Another nation that doesn’t have any income taxes is the United Arab Emirates (UAE). It’s a growing Asian country with vast resources, thanks to its oil reserves. If you are living in the UAE, you won’t even have to file an income tax return, not only eliminating the costs associated with it but the headache that often comes with filing taxes as well. The UAE could be an excellent place for self-employed or freelance workers, as the 0% income tax applies to these individuals as well.

However, if you are going to the UAE to visit, you might find yourself footing the bill for the nation’s residents. The UAE has high tax rates on its tourism industry, which induce 10% service charge, 10% municipality fee, and 6% tourism fee.

Jersey – UK

Not to be confused with New Jersey in the United States, Jersey is an island nestled between England and France, and one that has its own government while still being considered under the rule of the UK. Those with high incomes are subject to a 20% income tax, which is still well below that of other neighboring countries.
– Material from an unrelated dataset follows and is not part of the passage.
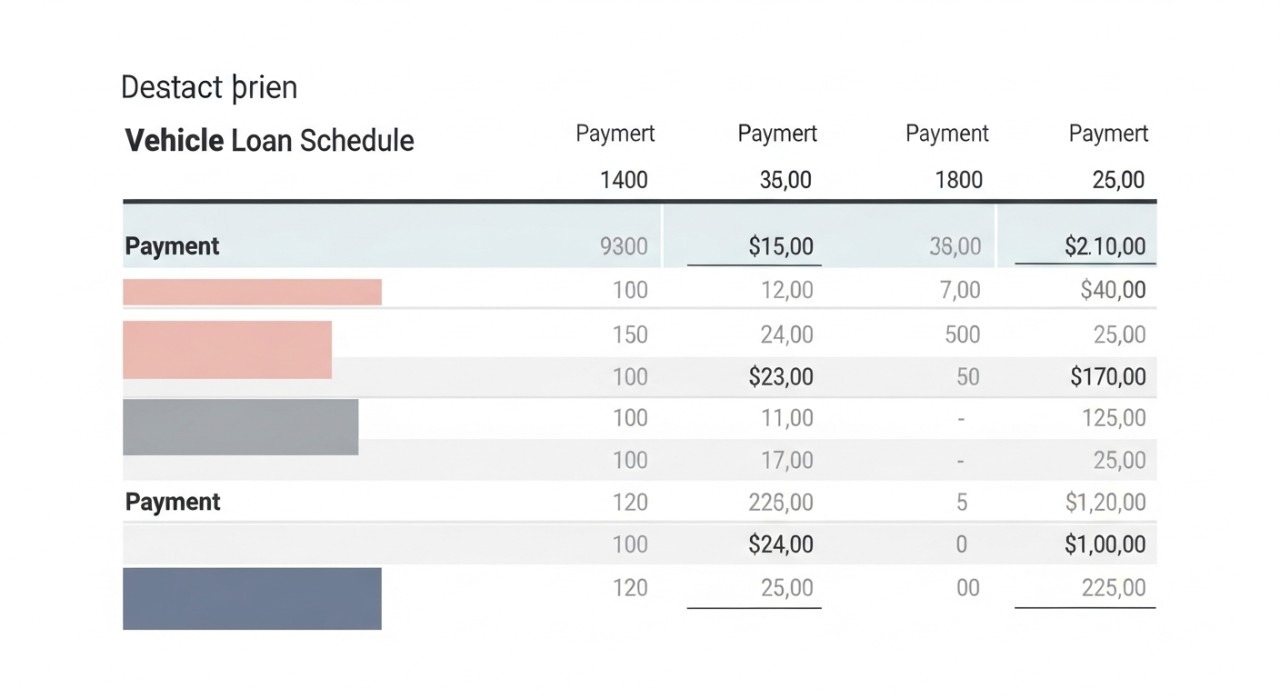Screen dimensions: 1280x698
Task: Select the gray bar in the left column
Action: [x=240, y=427]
Other benefits include no inheritance tax or tax on capital gains.

Jersey might be an excellent option for those already living in Western Europe. It not only provides its own tax advantages, but it’s not a far move for those already living in the UK, France, and other countries in the region. There is a social security tax, which amounts to 3.9% for employees and 8.8% for self-employed people.

Estonia

Estonia has made the tax process simple, easy, and affordable.
Estonia has made the tax process simple, easy, and affordable.

Estonia has created a booming technology industry with the help of its government. Its tax-friendly policies have helped attract innovative companies and motivated employees along with them.

In this same spirit, we aim to make getting the tax report for your Go & Grow as easy as possible.

Employers in Estonia must withhold all applicable taxes from employee paychecks, making the tax process as easy as possible for employees. Therefore, individuals don’t have to worry about making their own tax payments at year’s end. Tax returns can easily be filed online in just a few minutes. And, with a 20% income tax rate for everyone, Estonian workers keep most of their earned income.

It’s no wonder many businesses like Bondora have decided to house their corporate headquarters in Estonia. We think our employees would agree!

Bahamas

Not only is it a beautiful island off the coast of the United States, but the Bahamas is also considered a tax haven by many. The country offers no taxes on income, inheritance, or wealth. As a result, many wealthy individuals have moved to the island to keep their fortunes. But this doesn’t just apply to the wealthy—it applies to everyone that moves to the island nation.

So how do the Bahamas make revenue from tax? The government imposes a pretty hefty value-added tax (VAT) of 12% on all purchases, except consumer staples like groceries and medicine, which are exempt. This means the tax laws of the Bahamas are the most advantageous for those who want to live in a beautiful island nation and are happy not to spend money on unnecessary purchases.

Is it time to relocate?

It’s not uncommon for individuals and families to move in search of a better financial life. In fact, the process of geoarbitrage, as it’s called, has become much more common in today’s day and age when many employees have moved to work in different countries and cities.

When deciding where to relocate, these tax-friendly countries can serve as a jump-start, especially if you are flexible and open-minded about moving somewhere new. Remember, though, just because a country is tax-friendly doesn’t necessarily mean it’s right for you, so make sure to consider the other factors that play a role in your decision to relocate before taking the leap.